仕事中ずっとだるかったけど、まだアドレナリン残ってるのか、眠くはなかった。
家に帰って確認すると、申請チェックが通って投稿されてた。
すぐにいろんな人からコメントがついた。
『作品への解像度がまた一段上がりました。ありがとうございました』っていうコメントが、一番嬉しかった。
数日後の夜、自分の部屋でゲームのデイリーイベントをこなしてると、執行部のハマチさんからメッセージがきた。
≪お疲れ様です
先日の依頼の件ですが、ケイコ先生と吹田さんが会食して面談の結果、友好的な関係を築いていくことになりました
ただし、【同盟】ネットワークの利用に関しては、【同志】ではないという理由で、今回は見送られました
そのため、吹田さんからミケさんに協力依頼があるかもしれませんが、応じてかまわないとケイコ先生の許可が出ています
その場合は、私にご一報いただけると助かります
別件ですが、新作【キャリアの苦労】拝読しました
作品への解像度がまた一段上がりました
ありがとうございます
実は私は、以前からミケさんの小説のファンなんです
だからミケさんとの連絡係に立候補しました
ケイコ先生に、ミケさんの作品を紹介したのも私です
今回の新作もお読みになり、『気づいてもらえて嬉しいわ』とおっしゃっていました
(吹田さんと会食した小料理屋がモデルだったそうです)
今後も期待しています
よろしくお願いいたします≫
「えっ、あっ、えっ」
待って、頭が追いつかない。
今後なかよくしていくってことになって、よかった。
私が吹田さんを手伝ってもいいの?
あのコメントくれたの、ハマチさんだったの?
ケイコ先生が、読んでくれたうえに、コメントくれるなんて。
あの時は絶対間違いないって思ってたけど、今日になって頭が冷えてきて解釈違いだったかもって反省してたのに、まさかのケイコ先生公認!
ああ~~もう、今が夜じゃなかったら、叫びたい!
この内容を人目がある仕事中じゃなくて、自宅にいる時間に送ってきてくれたハマチさん、マジ有能!

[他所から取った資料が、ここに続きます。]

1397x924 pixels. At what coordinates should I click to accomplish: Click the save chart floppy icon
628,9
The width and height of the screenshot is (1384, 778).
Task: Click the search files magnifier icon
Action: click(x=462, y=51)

ベッドに倒れて、手足をバタバタ動かして、なんとか衝動をやりすごす。
大きく深呼吸して、なんとか気持ちを鎮めた。
メッセージを何度も読み返す。
これってつまり、吹田さんが直接【同盟】ネットワークを利用することはできないけど、私が間に入ればオッケーって、ことだよね。
だとしたら、吹田さんからの頼みは、一応どっちもクリアできたことになるのかな。
よかった。
これからもカワイイもの好きの同志として、買い物を続ける予定だし。
また何かネタになりそうなこと教えてもらえないか、期待しとこう。